Human oxysterol-binding protein. I. Identification and characterization in liver.

The function of cellular oxysterol-binding proteins is not known. Because of the proposed receptor-like role of these proteins in regulating cholesterol synthesis and the importance of the liver in the cholesterol metabolism of the body, we have studied the oxysterol-binding sites found in specimens of human liver. A protein that binds with high affinity to certain oxygenated derivatives of cholesterol has been identified and characterized in several ways.
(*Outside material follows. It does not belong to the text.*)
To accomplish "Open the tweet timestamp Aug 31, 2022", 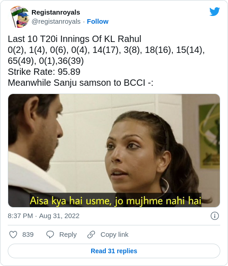I will tap(59, 216).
When 25-hydroxy-[3H]cholesterol is used as ligand, specific binding components can be identified in cytosolic liver extracts fractionated on sucrose density gradients in the fractions sedimenting at 4S and 7S. Cholesterol and steroid hormones do not compete for these binding components, but several oxysterols do. In cytosolic extracts, all binding appears to be a single class kinetically, with an apparent Kd of 28 x 10(-9) mol/L. We found the protein responsible to have a pI of about 4.8. Purification of the protein allowed preparation of an antiserum and subsequent immunoprecipitation of a photoaffinity-labeled component from crude cytosolic extracts. Electrophoresis of the immunoprecipitates revealed a single specifically labeled protein band, with a mol wt of about 57,000. The protein described here may have a regulatory role in the synthesis of cholesterol in the human.